“Never make predictions, especially about the future,” New York Yankees manager Casey Stengel famously said. In the sport of politics we are in peak prediction mode this week – and Saturday night will reveal what surprises are in store. I’ve been part of many elections where the polls have got it spectacularly wrong – most shockingly in Labor’s 2019 loss and most painfully in Donald Trump’s 2016 win.
Both were a result of the fact that while we obsess about the number of people who report a certain opinion at a given moment in time, we pay much less attention to the strength of that opinion. Large and unpredicted swings between polls and actual results are usually a reflection of the “softness” of the opinions held by those being polled – the likeliness they will change their mind.
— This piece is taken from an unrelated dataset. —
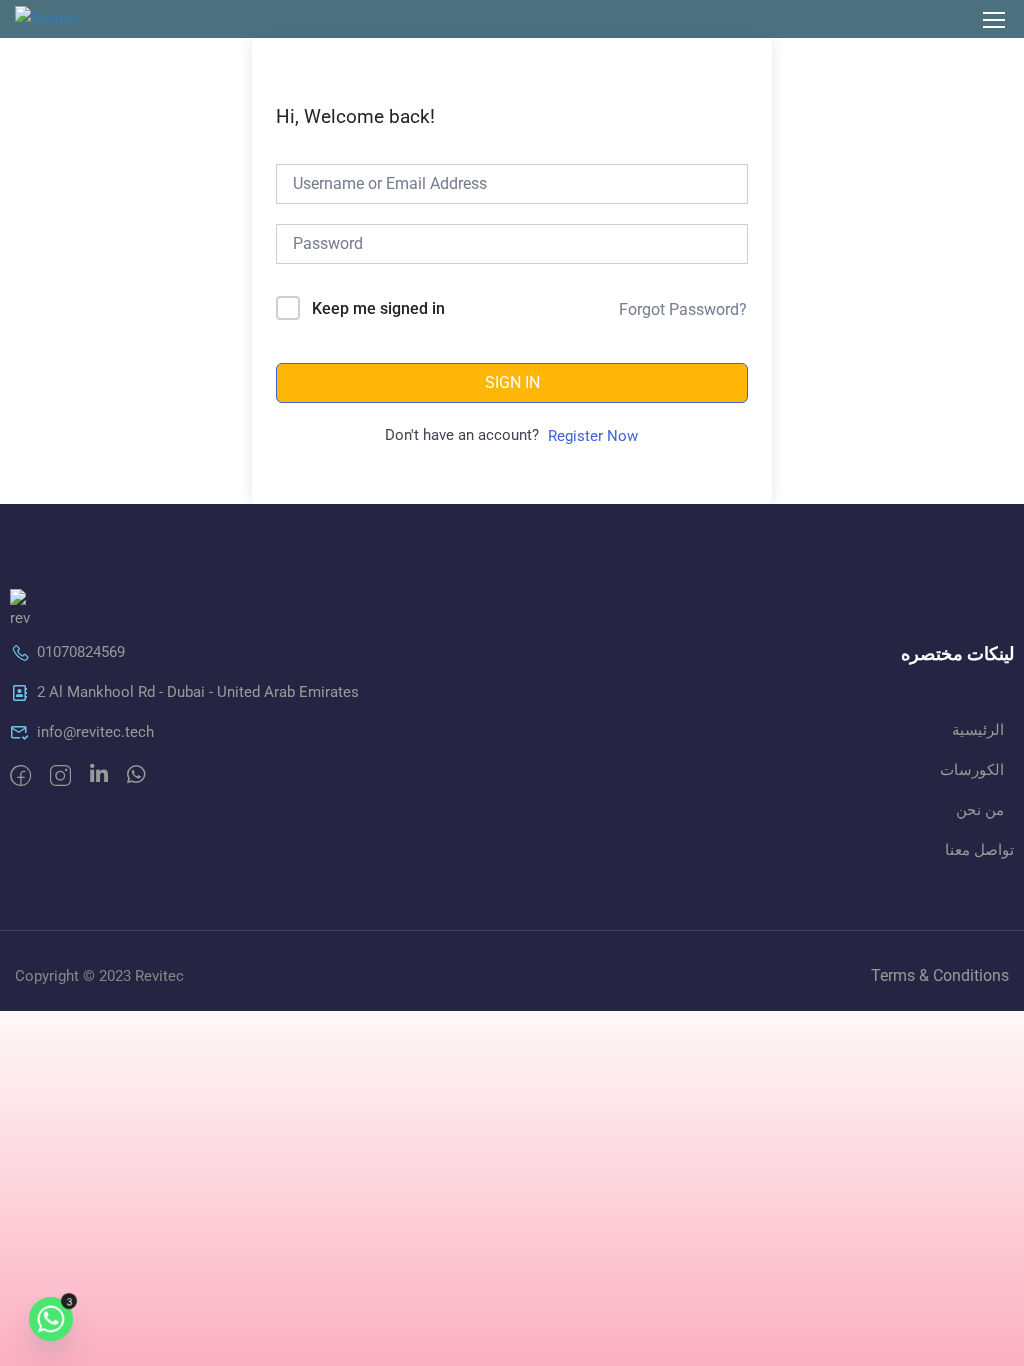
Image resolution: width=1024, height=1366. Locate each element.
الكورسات (972, 770)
Too often we report public opinion as if it is chiselled in stone.
We experienced this collectively as a nation in 2023. The prime minister, encouraged by polls that showed up to 75 per cent support for an Indigenous Voice to parliament, ploughed ahead with a referendum to enshrine it even after Peter Dutton’s denial of bipartisanship. As we found out, in the face of a barrage of unprecedented disinformation and a sophisticated MAGA-inspired outrage machine, that support turned out to be very soft.
Over the course of the campaign it evaporated – on polling day the Yes vote garnered less than 40 per cent.